Dataset entries:

•••••

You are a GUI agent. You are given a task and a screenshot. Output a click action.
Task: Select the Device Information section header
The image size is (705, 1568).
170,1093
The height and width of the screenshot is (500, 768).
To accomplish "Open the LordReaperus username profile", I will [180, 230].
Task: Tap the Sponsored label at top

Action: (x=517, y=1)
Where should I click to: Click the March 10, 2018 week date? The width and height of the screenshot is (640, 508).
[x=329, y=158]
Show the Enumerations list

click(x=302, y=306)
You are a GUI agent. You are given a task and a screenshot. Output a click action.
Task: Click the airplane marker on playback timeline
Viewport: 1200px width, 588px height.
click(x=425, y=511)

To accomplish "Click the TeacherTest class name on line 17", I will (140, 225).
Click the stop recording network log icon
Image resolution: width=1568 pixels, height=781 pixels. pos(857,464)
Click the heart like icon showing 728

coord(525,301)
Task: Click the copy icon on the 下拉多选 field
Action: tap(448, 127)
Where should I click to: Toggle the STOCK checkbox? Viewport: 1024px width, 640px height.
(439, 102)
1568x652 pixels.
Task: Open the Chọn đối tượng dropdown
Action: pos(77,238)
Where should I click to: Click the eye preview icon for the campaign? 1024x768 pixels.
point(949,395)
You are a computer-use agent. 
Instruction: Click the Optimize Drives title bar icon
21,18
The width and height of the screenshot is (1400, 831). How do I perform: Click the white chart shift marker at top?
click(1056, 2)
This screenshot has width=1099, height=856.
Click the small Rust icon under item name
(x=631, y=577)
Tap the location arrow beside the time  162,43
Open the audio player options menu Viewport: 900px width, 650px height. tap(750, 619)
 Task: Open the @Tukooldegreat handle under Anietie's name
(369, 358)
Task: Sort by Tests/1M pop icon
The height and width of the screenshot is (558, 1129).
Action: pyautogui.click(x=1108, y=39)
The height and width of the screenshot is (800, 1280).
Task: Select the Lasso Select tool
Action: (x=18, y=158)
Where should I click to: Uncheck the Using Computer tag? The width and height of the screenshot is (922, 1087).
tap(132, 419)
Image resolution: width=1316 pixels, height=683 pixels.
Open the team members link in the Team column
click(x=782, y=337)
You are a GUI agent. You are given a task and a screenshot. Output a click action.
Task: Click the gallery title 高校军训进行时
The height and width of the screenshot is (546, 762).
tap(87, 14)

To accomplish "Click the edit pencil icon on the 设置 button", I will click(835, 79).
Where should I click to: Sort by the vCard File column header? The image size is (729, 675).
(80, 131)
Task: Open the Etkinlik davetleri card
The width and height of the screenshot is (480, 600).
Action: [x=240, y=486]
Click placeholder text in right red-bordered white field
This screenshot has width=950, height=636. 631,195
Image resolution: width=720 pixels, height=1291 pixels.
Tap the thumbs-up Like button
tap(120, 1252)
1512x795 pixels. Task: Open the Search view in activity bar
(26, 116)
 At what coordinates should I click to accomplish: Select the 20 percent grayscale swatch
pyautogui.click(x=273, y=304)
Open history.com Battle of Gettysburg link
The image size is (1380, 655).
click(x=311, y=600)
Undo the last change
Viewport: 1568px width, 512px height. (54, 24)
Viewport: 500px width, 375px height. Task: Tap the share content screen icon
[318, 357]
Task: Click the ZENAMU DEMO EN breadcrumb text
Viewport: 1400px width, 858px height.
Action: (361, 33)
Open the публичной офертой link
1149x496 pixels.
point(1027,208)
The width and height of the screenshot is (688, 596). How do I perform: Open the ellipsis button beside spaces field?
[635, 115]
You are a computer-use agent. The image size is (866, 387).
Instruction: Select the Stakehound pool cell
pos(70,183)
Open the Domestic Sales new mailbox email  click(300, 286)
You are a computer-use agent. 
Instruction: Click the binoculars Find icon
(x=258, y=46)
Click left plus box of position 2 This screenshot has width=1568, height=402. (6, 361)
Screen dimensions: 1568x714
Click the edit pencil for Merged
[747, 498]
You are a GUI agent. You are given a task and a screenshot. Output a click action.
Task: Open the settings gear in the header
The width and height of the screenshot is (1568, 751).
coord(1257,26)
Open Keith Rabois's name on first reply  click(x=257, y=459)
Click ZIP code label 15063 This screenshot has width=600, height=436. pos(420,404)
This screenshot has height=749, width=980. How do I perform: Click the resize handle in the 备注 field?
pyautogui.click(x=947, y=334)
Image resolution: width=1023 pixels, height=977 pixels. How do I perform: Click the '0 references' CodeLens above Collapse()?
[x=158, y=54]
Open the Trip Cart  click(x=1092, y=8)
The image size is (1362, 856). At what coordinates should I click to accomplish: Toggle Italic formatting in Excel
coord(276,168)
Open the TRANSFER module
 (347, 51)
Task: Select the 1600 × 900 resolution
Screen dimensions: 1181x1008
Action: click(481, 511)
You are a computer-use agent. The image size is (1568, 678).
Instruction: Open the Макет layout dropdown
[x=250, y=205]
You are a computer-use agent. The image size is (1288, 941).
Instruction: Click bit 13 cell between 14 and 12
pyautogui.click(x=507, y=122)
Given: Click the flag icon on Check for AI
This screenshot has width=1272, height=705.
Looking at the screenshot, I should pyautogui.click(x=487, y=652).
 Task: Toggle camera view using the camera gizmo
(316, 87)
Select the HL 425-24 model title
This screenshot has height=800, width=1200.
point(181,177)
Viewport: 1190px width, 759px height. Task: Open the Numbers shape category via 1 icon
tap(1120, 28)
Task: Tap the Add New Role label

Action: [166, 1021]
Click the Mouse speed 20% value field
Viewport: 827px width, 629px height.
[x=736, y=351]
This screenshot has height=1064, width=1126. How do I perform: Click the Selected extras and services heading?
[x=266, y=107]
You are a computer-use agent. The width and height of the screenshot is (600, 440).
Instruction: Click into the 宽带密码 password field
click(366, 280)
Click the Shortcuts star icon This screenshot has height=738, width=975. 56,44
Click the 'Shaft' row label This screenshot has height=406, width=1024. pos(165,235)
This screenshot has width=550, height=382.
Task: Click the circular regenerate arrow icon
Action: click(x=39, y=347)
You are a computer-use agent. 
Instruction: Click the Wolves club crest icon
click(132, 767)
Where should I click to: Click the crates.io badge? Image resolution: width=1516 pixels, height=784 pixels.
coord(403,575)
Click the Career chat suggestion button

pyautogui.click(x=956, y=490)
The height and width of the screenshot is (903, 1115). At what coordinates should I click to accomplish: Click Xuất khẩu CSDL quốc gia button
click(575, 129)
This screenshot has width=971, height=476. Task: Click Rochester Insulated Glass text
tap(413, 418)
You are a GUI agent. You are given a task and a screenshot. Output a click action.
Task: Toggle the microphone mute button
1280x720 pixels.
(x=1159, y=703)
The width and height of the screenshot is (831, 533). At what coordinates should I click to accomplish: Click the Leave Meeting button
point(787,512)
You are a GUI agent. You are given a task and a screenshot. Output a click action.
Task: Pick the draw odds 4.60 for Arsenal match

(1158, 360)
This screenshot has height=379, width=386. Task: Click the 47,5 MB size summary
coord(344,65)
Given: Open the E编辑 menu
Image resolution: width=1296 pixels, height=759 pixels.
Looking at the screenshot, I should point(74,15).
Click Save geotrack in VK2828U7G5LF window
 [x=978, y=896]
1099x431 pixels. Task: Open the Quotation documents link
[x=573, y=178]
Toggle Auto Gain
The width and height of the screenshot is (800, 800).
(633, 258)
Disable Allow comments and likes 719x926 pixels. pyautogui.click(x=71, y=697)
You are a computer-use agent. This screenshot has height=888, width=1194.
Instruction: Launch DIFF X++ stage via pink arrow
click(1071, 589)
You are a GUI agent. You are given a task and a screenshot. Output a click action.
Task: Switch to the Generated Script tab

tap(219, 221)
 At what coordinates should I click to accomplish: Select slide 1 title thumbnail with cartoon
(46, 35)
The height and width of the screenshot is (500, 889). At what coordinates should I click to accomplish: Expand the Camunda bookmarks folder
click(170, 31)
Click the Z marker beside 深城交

•••••

Your assignment.
From the line containing "This screenshot has height=379, width=386." through the last line of the entries above, print each line exactly as it stands.

Solution for this exercise.
This screenshot has height=379, width=386. Task: Click the 47,5 MB size summary
coord(344,65)
Given: Open the E编辑 menu
Image resolution: width=1296 pixels, height=759 pixels.
Looking at the screenshot, I should point(74,15).
Click Save geotrack in VK2828U7G5LF window
 [x=978, y=896]
1099x431 pixels. Task: Open the Quotation documents link
[x=573, y=178]
Toggle Auto Gain
The width and height of the screenshot is (800, 800).
(633, 258)
Disable Allow comments and likes 719x926 pixels. pyautogui.click(x=71, y=697)
You are a computer-use agent. This screenshot has height=888, width=1194.
Instruction: Launch DIFF X++ stage via pink arrow
click(1071, 589)
You are a GUI agent. You are given a task and a screenshot. Output a click action.
Task: Switch to the Generated Script tab

tap(219, 221)
 At what coordinates should I click to accomplish: Select slide 1 title thumbnail with cartoon
(46, 35)
The height and width of the screenshot is (500, 889). At what coordinates should I click to accomplish: Expand the Camunda bookmarks folder
click(170, 31)
Click the Z marker beside 深城交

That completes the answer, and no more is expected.